• [WHAT TO PRODUCE] Please transcribe the following records in full, exactly as given.

• [RECORDS]
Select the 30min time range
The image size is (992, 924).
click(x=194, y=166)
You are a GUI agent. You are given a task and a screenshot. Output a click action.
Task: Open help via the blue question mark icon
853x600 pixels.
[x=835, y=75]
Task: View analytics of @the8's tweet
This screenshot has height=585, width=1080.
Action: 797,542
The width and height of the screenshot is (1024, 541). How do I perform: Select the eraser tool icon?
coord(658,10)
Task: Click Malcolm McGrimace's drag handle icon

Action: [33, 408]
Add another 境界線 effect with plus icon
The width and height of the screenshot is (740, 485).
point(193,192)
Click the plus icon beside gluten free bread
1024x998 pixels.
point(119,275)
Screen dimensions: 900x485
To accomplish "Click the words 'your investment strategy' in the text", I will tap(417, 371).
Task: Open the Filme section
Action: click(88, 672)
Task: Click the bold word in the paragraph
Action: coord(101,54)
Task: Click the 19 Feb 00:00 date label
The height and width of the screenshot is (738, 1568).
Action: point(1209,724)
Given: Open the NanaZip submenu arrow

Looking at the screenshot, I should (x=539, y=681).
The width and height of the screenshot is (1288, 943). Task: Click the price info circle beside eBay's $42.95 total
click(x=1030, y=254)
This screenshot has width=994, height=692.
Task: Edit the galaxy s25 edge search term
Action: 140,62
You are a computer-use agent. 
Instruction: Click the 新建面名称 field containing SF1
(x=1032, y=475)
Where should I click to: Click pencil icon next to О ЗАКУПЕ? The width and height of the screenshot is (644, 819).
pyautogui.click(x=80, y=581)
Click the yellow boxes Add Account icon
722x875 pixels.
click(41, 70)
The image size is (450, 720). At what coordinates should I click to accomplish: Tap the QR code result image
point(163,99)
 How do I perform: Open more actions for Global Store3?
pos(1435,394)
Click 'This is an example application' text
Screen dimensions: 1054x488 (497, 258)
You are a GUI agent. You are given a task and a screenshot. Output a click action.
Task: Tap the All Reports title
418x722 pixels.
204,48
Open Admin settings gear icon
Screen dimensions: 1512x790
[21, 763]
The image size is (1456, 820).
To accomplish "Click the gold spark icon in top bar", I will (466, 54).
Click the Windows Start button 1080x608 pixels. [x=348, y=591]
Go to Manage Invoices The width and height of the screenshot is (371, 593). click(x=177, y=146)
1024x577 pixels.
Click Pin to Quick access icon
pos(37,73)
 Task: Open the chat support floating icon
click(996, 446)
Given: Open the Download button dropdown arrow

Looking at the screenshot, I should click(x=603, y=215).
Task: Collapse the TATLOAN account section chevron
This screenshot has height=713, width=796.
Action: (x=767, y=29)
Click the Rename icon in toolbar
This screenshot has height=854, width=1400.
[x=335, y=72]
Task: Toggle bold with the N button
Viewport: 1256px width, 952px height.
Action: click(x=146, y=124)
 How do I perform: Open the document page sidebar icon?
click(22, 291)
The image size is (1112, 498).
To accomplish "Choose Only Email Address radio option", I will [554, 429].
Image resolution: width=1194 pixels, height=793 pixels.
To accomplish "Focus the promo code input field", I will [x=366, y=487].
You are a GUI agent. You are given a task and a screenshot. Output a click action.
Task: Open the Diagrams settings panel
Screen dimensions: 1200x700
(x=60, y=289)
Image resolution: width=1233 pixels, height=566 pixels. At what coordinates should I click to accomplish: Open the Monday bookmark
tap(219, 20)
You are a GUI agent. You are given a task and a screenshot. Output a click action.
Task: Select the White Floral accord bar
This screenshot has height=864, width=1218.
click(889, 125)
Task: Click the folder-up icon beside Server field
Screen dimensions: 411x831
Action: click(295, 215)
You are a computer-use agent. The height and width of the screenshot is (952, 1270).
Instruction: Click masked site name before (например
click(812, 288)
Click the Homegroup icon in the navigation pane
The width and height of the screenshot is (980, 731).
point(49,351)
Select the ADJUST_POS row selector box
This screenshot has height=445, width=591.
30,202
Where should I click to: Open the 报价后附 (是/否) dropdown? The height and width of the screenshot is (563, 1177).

• [RESPONSE TO THIS EXERCISE]
Select the 30min time range
The image size is (992, 924).
click(x=194, y=166)
You are a GUI agent. You are given a task and a screenshot. Output a click action.
Task: Open help via the blue question mark icon
853x600 pixels.
[x=835, y=75]
Task: View analytics of @the8's tweet
This screenshot has height=585, width=1080.
Action: 797,542
The width and height of the screenshot is (1024, 541). How do I perform: Select the eraser tool icon?
coord(658,10)
Task: Click Malcolm McGrimace's drag handle icon

Action: [33, 408]
Add another 境界線 effect with plus icon
The width and height of the screenshot is (740, 485).
point(193,192)
Click the plus icon beside gluten free bread
1024x998 pixels.
point(119,275)
Screen dimensions: 900x485
To accomplish "Click the words 'your investment strategy' in the text", I will tap(417, 371).
Task: Open the Filme section
Action: click(88, 672)
Task: Click the bold word in the paragraph
Action: coord(101,54)
Task: Click the 19 Feb 00:00 date label
The height and width of the screenshot is (738, 1568).
Action: point(1209,724)
Given: Open the NanaZip submenu arrow

Looking at the screenshot, I should (x=539, y=681).
The width and height of the screenshot is (1288, 943). Task: Click the price info circle beside eBay's $42.95 total
click(x=1030, y=254)
This screenshot has width=994, height=692.
Task: Edit the galaxy s25 edge search term
Action: 140,62
You are a computer-use agent. 
Instruction: Click the 新建面名称 field containing SF1
(x=1032, y=475)
Where should I click to: Click pencil icon next to О ЗАКУПЕ? The width and height of the screenshot is (644, 819).
pyautogui.click(x=80, y=581)
Click the yellow boxes Add Account icon
722x875 pixels.
click(41, 70)
The image size is (450, 720). At what coordinates should I click to accomplish: Tap the QR code result image
point(163,99)
 How do I perform: Open more actions for Global Store3?
pos(1435,394)
Click 'This is an example application' text
Screen dimensions: 1054x488 (497, 258)
You are a GUI agent. You are given a task and a screenshot. Output a click action.
Task: Tap the All Reports title
418x722 pixels.
204,48
Open Admin settings gear icon
Screen dimensions: 1512x790
[21, 763]
The image size is (1456, 820).
To accomplish "Click the gold spark icon in top bar", I will (466, 54).
Click the Windows Start button 1080x608 pixels. [x=348, y=591]
Go to Manage Invoices The width and height of the screenshot is (371, 593). click(x=177, y=146)
1024x577 pixels.
Click Pin to Quick access icon
pos(37,73)
 Task: Open the chat support floating icon
click(996, 446)
Given: Open the Download button dropdown arrow

Looking at the screenshot, I should click(x=603, y=215).
Task: Collapse the TATLOAN account section chevron
This screenshot has height=713, width=796.
Action: (x=767, y=29)
Click the Rename icon in toolbar
This screenshot has height=854, width=1400.
[x=335, y=72]
Task: Toggle bold with the N button
Viewport: 1256px width, 952px height.
Action: click(x=146, y=124)
 How do I perform: Open the document page sidebar icon?
click(22, 291)
The image size is (1112, 498).
To accomplish "Choose Only Email Address radio option", I will [554, 429].
Image resolution: width=1194 pixels, height=793 pixels.
To accomplish "Focus the promo code input field", I will [x=366, y=487].
You are a GUI agent. You are given a task and a screenshot. Output a click action.
Task: Open the Diagrams settings panel
Screen dimensions: 1200x700
(x=60, y=289)
Image resolution: width=1233 pixels, height=566 pixels. At what coordinates should I click to accomplish: Open the Monday bookmark
tap(219, 20)
You are a GUI agent. You are given a task and a screenshot. Output a click action.
Task: Select the White Floral accord bar
This screenshot has height=864, width=1218.
click(889, 125)
Task: Click the folder-up icon beside Server field
Screen dimensions: 411x831
Action: click(295, 215)
You are a computer-use agent. The height and width of the screenshot is (952, 1270).
Instruction: Click masked site name before (например
click(812, 288)
Click the Homegroup icon in the navigation pane
The width and height of the screenshot is (980, 731).
point(49,351)
Select the ADJUST_POS row selector box
This screenshot has height=445, width=591.
30,202
Where should I click to: Open the 报价后附 (是/否) dropdown? The height and width of the screenshot is (563, 1177).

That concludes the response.